### [Written exercise]
Retype all of the material below line for line, with no changes.

### [Records shown]
◇ ◇ ◇ ◇
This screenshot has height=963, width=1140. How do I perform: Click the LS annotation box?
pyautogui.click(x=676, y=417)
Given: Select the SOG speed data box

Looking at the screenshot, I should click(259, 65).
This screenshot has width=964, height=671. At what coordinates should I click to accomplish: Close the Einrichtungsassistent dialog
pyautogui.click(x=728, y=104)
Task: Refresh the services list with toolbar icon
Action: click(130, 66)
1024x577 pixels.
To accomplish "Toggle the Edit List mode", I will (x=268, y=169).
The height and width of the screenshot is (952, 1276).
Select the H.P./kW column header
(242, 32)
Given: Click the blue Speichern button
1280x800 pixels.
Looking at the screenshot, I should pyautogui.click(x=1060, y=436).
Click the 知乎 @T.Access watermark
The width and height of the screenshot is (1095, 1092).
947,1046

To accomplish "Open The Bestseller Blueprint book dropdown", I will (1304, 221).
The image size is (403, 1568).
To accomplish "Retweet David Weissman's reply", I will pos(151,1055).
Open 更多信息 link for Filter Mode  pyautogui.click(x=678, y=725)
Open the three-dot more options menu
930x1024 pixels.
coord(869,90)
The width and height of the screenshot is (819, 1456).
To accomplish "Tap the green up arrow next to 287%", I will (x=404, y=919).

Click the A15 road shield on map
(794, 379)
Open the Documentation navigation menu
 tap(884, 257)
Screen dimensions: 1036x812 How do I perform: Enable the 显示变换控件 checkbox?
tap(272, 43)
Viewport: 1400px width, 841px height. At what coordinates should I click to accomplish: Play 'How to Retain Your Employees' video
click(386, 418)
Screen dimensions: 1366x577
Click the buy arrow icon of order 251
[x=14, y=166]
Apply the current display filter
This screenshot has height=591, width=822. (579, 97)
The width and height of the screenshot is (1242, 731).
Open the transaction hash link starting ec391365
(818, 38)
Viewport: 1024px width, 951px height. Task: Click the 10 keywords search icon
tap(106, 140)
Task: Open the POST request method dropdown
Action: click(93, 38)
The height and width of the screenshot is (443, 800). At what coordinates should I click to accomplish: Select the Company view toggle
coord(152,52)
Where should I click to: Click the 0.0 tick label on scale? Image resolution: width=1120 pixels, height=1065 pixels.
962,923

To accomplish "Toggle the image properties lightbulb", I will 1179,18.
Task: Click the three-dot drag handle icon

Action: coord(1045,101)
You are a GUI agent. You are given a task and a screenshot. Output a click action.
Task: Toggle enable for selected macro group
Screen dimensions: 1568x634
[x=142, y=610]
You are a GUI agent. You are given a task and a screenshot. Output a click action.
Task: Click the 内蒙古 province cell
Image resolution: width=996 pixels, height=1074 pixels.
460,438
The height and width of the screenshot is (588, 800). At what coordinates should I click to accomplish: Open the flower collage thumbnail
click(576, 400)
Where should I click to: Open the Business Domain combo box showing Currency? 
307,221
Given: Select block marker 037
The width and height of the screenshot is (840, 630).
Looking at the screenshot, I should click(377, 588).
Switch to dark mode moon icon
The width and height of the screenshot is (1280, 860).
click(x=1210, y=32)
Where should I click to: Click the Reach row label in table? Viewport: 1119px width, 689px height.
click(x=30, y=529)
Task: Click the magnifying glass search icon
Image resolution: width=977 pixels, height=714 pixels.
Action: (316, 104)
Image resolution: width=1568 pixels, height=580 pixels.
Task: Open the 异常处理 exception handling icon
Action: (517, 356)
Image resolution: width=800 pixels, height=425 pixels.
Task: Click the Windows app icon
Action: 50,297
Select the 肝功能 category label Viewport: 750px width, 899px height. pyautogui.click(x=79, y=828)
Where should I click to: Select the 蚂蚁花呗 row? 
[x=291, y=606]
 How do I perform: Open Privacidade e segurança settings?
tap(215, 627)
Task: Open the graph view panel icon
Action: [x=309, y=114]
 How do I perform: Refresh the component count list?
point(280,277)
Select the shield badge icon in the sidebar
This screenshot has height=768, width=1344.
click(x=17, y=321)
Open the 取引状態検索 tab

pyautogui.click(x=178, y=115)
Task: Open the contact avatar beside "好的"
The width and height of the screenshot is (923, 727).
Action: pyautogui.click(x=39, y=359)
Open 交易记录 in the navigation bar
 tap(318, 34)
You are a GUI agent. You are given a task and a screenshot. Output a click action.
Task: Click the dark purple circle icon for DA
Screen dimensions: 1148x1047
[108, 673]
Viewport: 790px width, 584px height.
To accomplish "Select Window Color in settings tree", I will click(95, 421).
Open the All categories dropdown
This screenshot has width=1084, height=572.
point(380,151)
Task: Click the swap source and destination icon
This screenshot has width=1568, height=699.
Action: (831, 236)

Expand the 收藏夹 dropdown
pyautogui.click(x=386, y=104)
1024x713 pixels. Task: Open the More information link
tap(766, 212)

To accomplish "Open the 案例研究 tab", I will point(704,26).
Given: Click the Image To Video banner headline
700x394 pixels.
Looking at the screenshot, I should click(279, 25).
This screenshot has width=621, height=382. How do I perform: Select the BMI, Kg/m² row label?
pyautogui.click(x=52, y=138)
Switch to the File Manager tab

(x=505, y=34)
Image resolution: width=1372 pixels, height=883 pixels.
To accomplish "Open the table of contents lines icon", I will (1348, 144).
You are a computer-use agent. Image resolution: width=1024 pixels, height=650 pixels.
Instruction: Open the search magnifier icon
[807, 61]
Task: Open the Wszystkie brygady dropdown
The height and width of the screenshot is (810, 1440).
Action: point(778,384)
◇ ◇ ◇ ◇
### [Solution to this task]
This screenshot has height=963, width=1140. How do I perform: Click the LS annotation box?
pyautogui.click(x=676, y=417)
Given: Select the SOG speed data box

Looking at the screenshot, I should click(259, 65).
This screenshot has width=964, height=671. At what coordinates should I click to accomplish: Close the Einrichtungsassistent dialog
pyautogui.click(x=728, y=104)
Task: Refresh the services list with toolbar icon
Action: click(130, 66)
1024x577 pixels.
To accomplish "Toggle the Edit List mode", I will (x=268, y=169).
The height and width of the screenshot is (952, 1276).
Select the H.P./kW column header
(242, 32)
Given: Click the blue Speichern button
1280x800 pixels.
Looking at the screenshot, I should pyautogui.click(x=1060, y=436).
Click the 知乎 @T.Access watermark
The width and height of the screenshot is (1095, 1092).
947,1046

To accomplish "Open The Bestseller Blueprint book dropdown", I will (1304, 221).
The image size is (403, 1568).
To accomplish "Retweet David Weissman's reply", I will pos(151,1055).
Open 更多信息 link for Filter Mode  pyautogui.click(x=678, y=725)
Open the three-dot more options menu
930x1024 pixels.
coord(869,90)
The width and height of the screenshot is (819, 1456).
To accomplish "Tap the green up arrow next to 287%", I will (x=404, y=919).

Click the A15 road shield on map
(794, 379)
Open the Documentation navigation menu
 tap(884, 257)
Screen dimensions: 1036x812 How do I perform: Enable the 显示变换控件 checkbox?
tap(272, 43)
Viewport: 1400px width, 841px height. At what coordinates should I click to accomplish: Play 'How to Retain Your Employees' video
click(386, 418)
Screen dimensions: 1366x577
Click the buy arrow icon of order 251
[x=14, y=166]
Apply the current display filter
This screenshot has height=591, width=822. (579, 97)
The width and height of the screenshot is (1242, 731).
Open the transaction hash link starting ec391365
(818, 38)
Viewport: 1024px width, 951px height. Task: Click the 10 keywords search icon
tap(106, 140)
Task: Open the POST request method dropdown
Action: click(93, 38)
The height and width of the screenshot is (443, 800). At what coordinates should I click to accomplish: Select the Company view toggle
coord(152,52)
Where should I click to: Click the 0.0 tick label on scale? Image resolution: width=1120 pixels, height=1065 pixels.
962,923

To accomplish "Toggle the image properties lightbulb", I will 1179,18.
Task: Click the three-dot drag handle icon

Action: coord(1045,101)
You are a GUI agent. You are given a task and a screenshot. Output a click action.
Task: Toggle enable for selected macro group
Screen dimensions: 1568x634
[x=142, y=610]
You are a GUI agent. You are given a task and a screenshot. Output a click action.
Task: Click the 内蒙古 province cell
Image resolution: width=996 pixels, height=1074 pixels.
460,438
The height and width of the screenshot is (588, 800). At what coordinates should I click to accomplish: Open the flower collage thumbnail
click(576, 400)
Where should I click to: Open the Business Domain combo box showing Currency? 
307,221
Given: Select block marker 037
The width and height of the screenshot is (840, 630).
Looking at the screenshot, I should click(377, 588).
Switch to dark mode moon icon
The width and height of the screenshot is (1280, 860).
click(x=1210, y=32)
Where should I click to: Click the Reach row label in table? Viewport: 1119px width, 689px height.
click(x=30, y=529)
Task: Click the magnifying glass search icon
Image resolution: width=977 pixels, height=714 pixels.
Action: (316, 104)
Image resolution: width=1568 pixels, height=580 pixels.
Task: Open the 异常处理 exception handling icon
Action: (517, 356)
Image resolution: width=800 pixels, height=425 pixels.
Task: Click the Windows app icon
Action: 50,297
Select the 肝功能 category label Viewport: 750px width, 899px height. pyautogui.click(x=79, y=828)
Where should I click to: Select the 蚂蚁花呗 row? 
[x=291, y=606]
 How do I perform: Open Privacidade e segurança settings?
tap(215, 627)
Task: Open the graph view panel icon
Action: [x=309, y=114]
 How do I perform: Refresh the component count list?
point(280,277)
Select the shield badge icon in the sidebar
This screenshot has height=768, width=1344.
click(x=17, y=321)
Open the 取引状態検索 tab

pyautogui.click(x=178, y=115)
Task: Open the contact avatar beside "好的"
The width and height of the screenshot is (923, 727).
Action: pyautogui.click(x=39, y=359)
Open 交易记录 in the navigation bar
 tap(318, 34)
You are a GUI agent. You are given a task and a screenshot. Output a click action.
Task: Click the dark purple circle icon for DA
Screen dimensions: 1148x1047
[108, 673]
Viewport: 790px width, 584px height.
To accomplish "Select Window Color in settings tree", I will click(95, 421).
Open the All categories dropdown
This screenshot has width=1084, height=572.
point(380,151)
Task: Click the swap source and destination icon
This screenshot has width=1568, height=699.
Action: (831, 236)

Expand the 收藏夹 dropdown
pyautogui.click(x=386, y=104)
1024x713 pixels. Task: Open the More information link
tap(766, 212)

To accomplish "Open the 案例研究 tab", I will point(704,26).
Given: Click the Image To Video banner headline
700x394 pixels.
Looking at the screenshot, I should click(279, 25).
This screenshot has width=621, height=382. How do I perform: Select the BMI, Kg/m² row label?
pyautogui.click(x=52, y=138)
Switch to the File Manager tab

(x=505, y=34)
Image resolution: width=1372 pixels, height=883 pixels.
To accomplish "Open the table of contents lines icon", I will (1348, 144).
You are a computer-use agent. Image resolution: width=1024 pixels, height=650 pixels.
Instruction: Open the search magnifier icon
[807, 61]
Task: Open the Wszystkie brygady dropdown
The height and width of the screenshot is (810, 1440).
Action: point(778,384)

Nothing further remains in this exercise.